PASSAGE SHOWN
Guidelines for component size:

  • more than 1000 lines: strongly discouraged

  • 200–500 lines: preferred sweet spot

Components should be split when it improves:

  • Readability

  • Reuse

  • Performance

Global Component Registration#

All components in src/components/ are globally auto-registered.

  • Components must not be imported manually

  • This behavior is intentional and relied upon throughout the codebase

Plugins vs User Plugins#

  • Core plugins belong in src/components/Plugins/

  • User- or company-specific plugins belong in src/UserPlugins/

This separation avoids polluting the core UI with domain- or customer-specific logic.

Vue & TypeScript Guidelines#

Script Setup#

  • <script setup lang="ts"> is mandatory

  • Composition API usage is validated via ESLint

Reactive Patterns#

The following Vue APIs are allowed and expected:

  • ref

  • reactive

  • computed

  • watch / watchEffect

Usage should follow Vue best practices:

  • Avoid unnecessary watchers

  • Prefer computed properties over imperative updates

  • Keep side effects explicit and localized

Business logic should not live in components if it can be expressed via composables or stores.

[Items stored from a collection]
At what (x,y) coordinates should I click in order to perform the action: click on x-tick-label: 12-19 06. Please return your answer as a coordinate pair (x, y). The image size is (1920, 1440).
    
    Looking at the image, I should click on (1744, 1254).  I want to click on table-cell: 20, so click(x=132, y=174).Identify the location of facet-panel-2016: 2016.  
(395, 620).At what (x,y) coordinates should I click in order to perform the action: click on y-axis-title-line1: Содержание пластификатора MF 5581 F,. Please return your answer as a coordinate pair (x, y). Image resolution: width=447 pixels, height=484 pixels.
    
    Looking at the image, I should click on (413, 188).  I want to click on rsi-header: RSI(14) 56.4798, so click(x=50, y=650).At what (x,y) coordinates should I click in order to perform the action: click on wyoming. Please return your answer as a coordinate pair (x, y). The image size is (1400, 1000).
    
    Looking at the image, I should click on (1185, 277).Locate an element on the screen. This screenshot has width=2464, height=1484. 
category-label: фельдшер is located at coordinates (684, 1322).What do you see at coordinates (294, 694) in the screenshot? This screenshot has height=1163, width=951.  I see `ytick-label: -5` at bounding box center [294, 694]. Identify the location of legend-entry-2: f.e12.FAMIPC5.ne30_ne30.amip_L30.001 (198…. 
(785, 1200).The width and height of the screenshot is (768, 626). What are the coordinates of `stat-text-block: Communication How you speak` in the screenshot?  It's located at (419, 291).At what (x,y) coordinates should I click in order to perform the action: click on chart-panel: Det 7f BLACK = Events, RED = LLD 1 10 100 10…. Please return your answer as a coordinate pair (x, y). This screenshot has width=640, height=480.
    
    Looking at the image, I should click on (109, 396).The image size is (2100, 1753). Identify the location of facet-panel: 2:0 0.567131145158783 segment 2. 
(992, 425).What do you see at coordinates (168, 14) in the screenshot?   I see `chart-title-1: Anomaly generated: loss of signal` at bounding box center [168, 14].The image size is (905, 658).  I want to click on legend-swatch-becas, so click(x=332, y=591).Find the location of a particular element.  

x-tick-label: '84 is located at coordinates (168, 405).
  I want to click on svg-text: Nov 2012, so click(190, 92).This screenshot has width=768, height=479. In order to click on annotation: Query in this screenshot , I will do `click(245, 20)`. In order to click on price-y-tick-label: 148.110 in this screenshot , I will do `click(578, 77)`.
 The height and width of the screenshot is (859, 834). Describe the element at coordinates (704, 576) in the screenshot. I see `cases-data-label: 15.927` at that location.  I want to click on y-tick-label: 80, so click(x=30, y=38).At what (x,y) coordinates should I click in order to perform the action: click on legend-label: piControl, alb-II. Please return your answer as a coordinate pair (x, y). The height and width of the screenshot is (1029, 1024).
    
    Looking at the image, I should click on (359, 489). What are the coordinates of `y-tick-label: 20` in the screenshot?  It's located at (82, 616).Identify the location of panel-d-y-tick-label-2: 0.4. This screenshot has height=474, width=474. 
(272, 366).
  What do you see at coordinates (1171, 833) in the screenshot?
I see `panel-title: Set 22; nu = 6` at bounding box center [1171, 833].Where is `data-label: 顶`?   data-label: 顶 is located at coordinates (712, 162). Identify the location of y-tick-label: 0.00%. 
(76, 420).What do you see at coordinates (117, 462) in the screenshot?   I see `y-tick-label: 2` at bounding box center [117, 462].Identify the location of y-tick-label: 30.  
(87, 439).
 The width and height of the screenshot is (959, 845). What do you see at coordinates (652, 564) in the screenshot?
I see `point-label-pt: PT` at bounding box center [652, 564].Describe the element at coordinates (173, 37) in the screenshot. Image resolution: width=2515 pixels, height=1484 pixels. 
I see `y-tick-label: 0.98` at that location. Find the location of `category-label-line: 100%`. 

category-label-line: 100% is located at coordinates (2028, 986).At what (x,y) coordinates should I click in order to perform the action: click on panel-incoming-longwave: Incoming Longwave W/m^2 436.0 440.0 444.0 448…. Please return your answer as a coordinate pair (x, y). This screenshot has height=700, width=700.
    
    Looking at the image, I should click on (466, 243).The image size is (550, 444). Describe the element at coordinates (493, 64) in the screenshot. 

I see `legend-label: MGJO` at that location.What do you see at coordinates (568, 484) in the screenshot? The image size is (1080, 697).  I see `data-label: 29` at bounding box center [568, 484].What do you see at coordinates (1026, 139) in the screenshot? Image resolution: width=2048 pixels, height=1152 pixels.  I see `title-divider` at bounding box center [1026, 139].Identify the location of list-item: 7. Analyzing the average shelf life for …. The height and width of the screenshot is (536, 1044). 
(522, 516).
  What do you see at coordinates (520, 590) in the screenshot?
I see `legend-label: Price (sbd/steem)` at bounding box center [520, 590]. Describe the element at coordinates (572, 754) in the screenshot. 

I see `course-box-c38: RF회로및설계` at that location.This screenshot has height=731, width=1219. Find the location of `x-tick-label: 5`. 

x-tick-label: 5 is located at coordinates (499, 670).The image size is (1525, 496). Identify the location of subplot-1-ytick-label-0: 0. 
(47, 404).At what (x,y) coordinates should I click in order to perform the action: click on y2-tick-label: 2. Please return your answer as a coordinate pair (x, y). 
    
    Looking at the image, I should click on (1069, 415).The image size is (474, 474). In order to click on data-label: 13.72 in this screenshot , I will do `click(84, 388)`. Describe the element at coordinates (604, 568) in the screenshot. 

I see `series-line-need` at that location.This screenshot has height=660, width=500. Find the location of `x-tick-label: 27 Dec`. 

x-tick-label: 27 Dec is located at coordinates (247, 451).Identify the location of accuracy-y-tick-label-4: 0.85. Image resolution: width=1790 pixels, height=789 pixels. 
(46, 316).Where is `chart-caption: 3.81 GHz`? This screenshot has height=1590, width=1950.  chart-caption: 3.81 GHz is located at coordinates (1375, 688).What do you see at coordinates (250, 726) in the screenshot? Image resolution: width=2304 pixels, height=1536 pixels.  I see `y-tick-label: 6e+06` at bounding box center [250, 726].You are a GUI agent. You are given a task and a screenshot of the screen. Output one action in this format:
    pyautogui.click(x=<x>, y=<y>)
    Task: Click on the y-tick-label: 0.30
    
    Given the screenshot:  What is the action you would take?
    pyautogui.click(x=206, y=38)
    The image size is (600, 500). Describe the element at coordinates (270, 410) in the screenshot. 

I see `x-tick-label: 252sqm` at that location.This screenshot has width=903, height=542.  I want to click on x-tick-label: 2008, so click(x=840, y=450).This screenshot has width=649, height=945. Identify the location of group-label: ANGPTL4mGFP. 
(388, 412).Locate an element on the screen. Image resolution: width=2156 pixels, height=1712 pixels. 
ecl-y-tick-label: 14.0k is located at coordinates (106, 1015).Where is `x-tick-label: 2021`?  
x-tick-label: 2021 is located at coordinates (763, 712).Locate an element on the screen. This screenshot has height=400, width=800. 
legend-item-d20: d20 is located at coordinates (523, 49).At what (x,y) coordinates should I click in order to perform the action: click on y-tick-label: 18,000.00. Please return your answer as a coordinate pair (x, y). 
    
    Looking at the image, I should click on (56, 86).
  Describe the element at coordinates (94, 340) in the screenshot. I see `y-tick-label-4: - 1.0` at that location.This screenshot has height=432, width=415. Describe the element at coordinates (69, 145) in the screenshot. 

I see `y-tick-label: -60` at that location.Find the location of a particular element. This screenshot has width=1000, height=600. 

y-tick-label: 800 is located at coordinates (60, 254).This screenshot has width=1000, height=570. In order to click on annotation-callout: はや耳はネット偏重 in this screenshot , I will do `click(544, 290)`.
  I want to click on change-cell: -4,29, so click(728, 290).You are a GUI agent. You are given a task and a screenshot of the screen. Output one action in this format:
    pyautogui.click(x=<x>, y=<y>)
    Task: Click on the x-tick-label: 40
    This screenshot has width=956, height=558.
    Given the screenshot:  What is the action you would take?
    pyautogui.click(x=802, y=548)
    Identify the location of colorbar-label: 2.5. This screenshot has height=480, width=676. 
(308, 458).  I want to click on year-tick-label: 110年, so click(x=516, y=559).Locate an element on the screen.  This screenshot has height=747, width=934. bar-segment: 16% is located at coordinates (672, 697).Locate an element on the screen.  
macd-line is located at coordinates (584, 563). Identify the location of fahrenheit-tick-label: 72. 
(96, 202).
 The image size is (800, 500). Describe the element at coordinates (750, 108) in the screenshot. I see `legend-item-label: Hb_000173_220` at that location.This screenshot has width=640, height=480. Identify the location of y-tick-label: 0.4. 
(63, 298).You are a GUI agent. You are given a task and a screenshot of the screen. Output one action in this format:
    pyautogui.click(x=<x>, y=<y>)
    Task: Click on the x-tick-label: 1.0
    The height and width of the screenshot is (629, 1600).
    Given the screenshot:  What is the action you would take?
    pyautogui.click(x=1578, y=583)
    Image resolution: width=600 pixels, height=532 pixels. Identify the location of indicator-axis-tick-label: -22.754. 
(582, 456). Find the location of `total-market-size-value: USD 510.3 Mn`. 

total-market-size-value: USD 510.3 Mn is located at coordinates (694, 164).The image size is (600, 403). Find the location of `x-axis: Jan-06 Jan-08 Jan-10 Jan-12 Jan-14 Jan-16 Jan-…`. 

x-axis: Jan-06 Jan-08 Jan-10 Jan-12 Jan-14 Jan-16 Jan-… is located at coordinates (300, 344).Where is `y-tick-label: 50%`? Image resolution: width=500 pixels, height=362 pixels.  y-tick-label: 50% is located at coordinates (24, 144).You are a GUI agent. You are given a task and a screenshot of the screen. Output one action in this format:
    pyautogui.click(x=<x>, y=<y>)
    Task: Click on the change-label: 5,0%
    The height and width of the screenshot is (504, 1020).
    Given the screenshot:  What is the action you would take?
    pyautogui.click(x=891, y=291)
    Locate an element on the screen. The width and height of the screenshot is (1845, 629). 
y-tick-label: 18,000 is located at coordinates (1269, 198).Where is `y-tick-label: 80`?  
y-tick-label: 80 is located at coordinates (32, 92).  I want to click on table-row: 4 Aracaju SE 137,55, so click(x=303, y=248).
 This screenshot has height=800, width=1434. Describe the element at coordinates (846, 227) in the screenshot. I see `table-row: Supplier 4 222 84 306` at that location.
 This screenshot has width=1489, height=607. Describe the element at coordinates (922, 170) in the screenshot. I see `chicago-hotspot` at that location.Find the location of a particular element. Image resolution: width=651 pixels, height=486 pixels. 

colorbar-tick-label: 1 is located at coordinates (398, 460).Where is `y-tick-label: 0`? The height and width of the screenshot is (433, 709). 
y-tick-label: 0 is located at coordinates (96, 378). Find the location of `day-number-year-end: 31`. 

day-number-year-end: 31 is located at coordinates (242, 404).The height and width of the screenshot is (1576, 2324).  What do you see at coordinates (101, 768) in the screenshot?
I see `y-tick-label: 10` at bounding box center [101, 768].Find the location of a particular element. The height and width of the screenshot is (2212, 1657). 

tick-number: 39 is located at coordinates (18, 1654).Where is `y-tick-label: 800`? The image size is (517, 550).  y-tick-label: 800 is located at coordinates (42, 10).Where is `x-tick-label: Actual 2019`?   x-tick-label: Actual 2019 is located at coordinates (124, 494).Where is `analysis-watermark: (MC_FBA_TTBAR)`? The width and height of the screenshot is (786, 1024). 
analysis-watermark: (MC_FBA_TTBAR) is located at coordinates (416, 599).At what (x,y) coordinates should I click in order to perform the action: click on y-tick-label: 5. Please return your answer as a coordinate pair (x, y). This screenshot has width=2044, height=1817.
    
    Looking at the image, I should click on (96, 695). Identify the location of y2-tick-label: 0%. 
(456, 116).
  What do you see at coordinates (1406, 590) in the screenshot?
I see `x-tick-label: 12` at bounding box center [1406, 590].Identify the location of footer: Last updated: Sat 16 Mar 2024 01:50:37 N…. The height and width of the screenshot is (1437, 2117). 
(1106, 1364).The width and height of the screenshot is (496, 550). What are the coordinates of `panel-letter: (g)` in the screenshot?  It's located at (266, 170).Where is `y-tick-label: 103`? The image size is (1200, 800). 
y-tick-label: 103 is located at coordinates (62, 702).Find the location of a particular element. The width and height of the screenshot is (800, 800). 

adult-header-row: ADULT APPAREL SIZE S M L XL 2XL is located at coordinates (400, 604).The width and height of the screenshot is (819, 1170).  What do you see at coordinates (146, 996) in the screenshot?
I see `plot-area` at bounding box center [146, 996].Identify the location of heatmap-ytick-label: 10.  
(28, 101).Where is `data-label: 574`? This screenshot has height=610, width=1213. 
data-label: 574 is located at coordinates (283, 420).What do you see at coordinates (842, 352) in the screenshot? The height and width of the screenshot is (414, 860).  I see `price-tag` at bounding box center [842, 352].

PROBLEMS AND TASKS
• 1. Retype the coding guidelines passage from "Plugins vs User" to "or customer-specific logic.".
• 2. Continue the coding guidelines passage from where it stops.

EXERCISE ANSWERS
• 1.
Plugins vs User Plugins#

  • Core plugins belong in src/components/Plugins/

  • User- or company-specific plugins belong in src/UserPlugins/

This separation avoids polluting the core UI with domain- or customer-specific logic.

• 2.
Props and Emits Typing#

Props and emits must be fully typed using the Composition API helpers:

const props = defineProps<Props>();

const emit = defineEmits<{
  (event: 'update:modelValue', value: string | null): void;
}>();

This pattern is the preferred and expected style across the project.

State Management & Business Logic#

Stores vs Composables#

The recommended separation of concerns is:

  • Pinia stores

    • State

    • Caching

    • Cross-component data sharing

  • Composables

    • Orchestration logic

    • AAS-specific workflows

    • Backend interaction

API Access Rules#

  • Direct API calls from components are discouraged

  • Direct calls to AAS APIs are forbidden

All AAS-related backend interaction must go through the provided composables:

  • src/composables/AAS/AASHandling

  • src/composables/AAS/SubmodelHandling

  • src/composables/AAS/SMEHandling

  • src/composables/AAS/ConceptDescriptionHandling

  • Related client composables

This ensures consistent behavior, caching, and error handling.

AAS-Specific UI Guidelines#

Naming and Descriptions#

For all Identifiables and Referables:

  • Names must be resolved via nameToDisplay(...)

  • Descriptions must be resolved via descriptionToDisplay(...)

These utilities:

  • Apply consistent fallback logic

  • Respect language preferences

  • Are defined in src/composables/AAS/referableUtils

Note

The default language is English, but a different language can be provided explicitly.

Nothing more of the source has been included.